How to set --min_candidate_support should be appropriate？

ksahlin / IsoCon

Derives consensus sequences from a set of long noisy reads by clustering and error correction.

GNU General Public License v3.0

15 stars 1 forks source link

How to set --min_candidate_support should be appropriate？ #5

Open wheatwill opened 5 years ago

wheatwill commented 5 years ago

Hi，when I run IsoCon，I found the results vary greatly with different --min_candidate_support set. So I wonder how to set this parameter is ok？

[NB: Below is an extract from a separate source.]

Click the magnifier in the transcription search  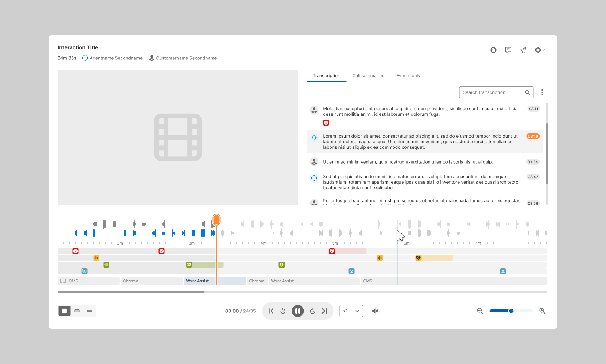click(x=527, y=92)
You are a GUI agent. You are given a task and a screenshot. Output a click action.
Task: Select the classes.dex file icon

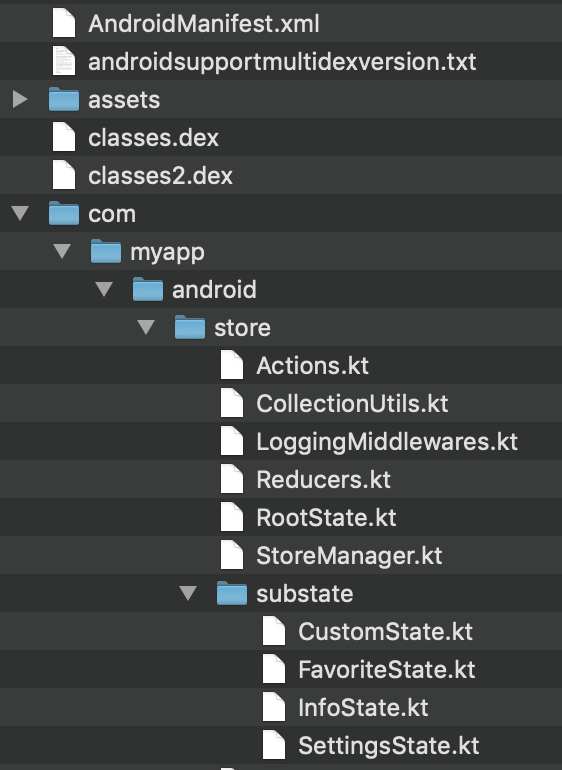click(x=64, y=138)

ksahlin commented 5 years ago

It depends primarily on the characteristics of your data, but also on your goals. In general, the lower the cutoff, the more sensitive the algorithm will be (that is, detect more low expressed sequences but also predict more erroneous sequences).

What type of data is it ? Is the data pacbio CCS reads? Is the data targeted with primers specific to capture a specific 5' and 3' location (meaning that the ends will be well defined)?
How deep is the sequencing? Specifically: How many reads? How many transcripts variants do you expect, ballpark number, 10? 100? 1000? Number of reads divided by expected number of transcripts can give you an estimate of how you should set the cutoff.
Gene family/species can also be useful to know

wheatwill commented 5 years ago

Thank you very much for your quick reply! Actually, I am running a set of nontargeted Iso-Seq data. The gene family I am interested in is expected to contain 10-20 members（tandem repeat genes, but only 3 of them have been assembled successfully at the reference genome. So I try to get other transcripts from a full-length transcriptome generated by Pacbio RSII. I used the blastn method to get 1500 sequences from all the flnc reads. Then I run the isoline pipeline directly:IsoCon pipeline -fl_reads blast.out.flnc.fasta -outfolder test.IsoCon.out --ccs polished.total.flnc.bam --nr_cores 24 --min_candidate_support 10. --min_candidate_support 10 get 4 final candidates --min_candidate_support 5 get 15 final candidates

Should I trim these blast out flnc reads at the same start and end position?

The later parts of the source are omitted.